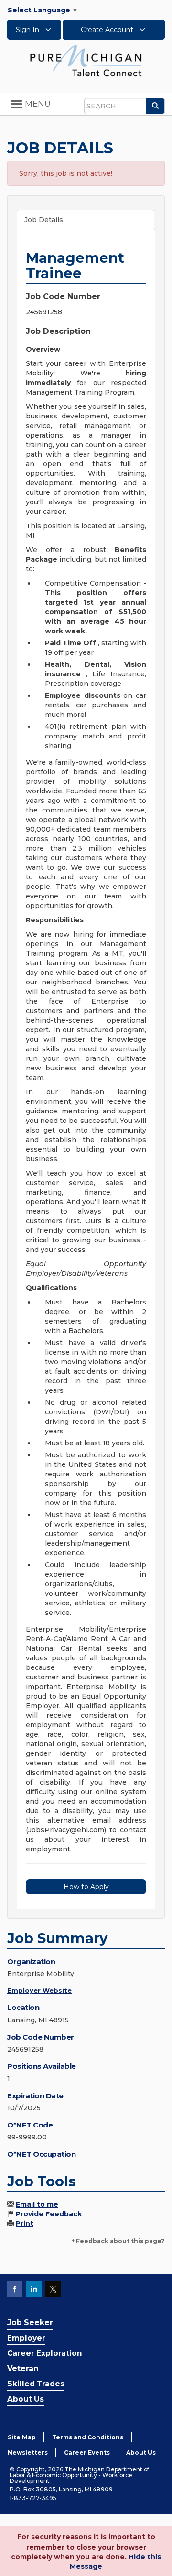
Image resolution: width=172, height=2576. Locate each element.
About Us (25, 2399)
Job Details (43, 219)
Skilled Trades (35, 2383)
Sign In (28, 29)
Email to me (37, 2204)
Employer (26, 2337)
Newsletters (28, 2452)
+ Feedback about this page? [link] (118, 2241)
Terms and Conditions (87, 2437)
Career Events (87, 2452)
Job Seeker (30, 2322)
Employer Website (39, 1990)
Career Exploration (44, 2353)
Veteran (23, 2368)
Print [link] (24, 2223)
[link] (86, 60)
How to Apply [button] (86, 1886)
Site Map (22, 2437)
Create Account (108, 29)
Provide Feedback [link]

------------------------------------------------------------

# What is expected
Please output exactly the lines of the data above, from its first line through the line with "Veteran (23, 2368)", and nothing else; drop the pictures.

# Expected output
Image resolution: width=172, height=2576. Locate each element.
About Us (25, 2399)
Job Details (43, 219)
Skilled Trades (35, 2383)
Sign In (28, 29)
Email to me (37, 2204)
Employer (26, 2337)
Newsletters (28, 2452)
+ Feedback about this page? [link] (118, 2241)
Terms and Conditions (87, 2437)
Career Events (87, 2452)
Job Seeker (30, 2322)
Employer Website (39, 1990)
Career Exploration (44, 2353)
Veteran (23, 2368)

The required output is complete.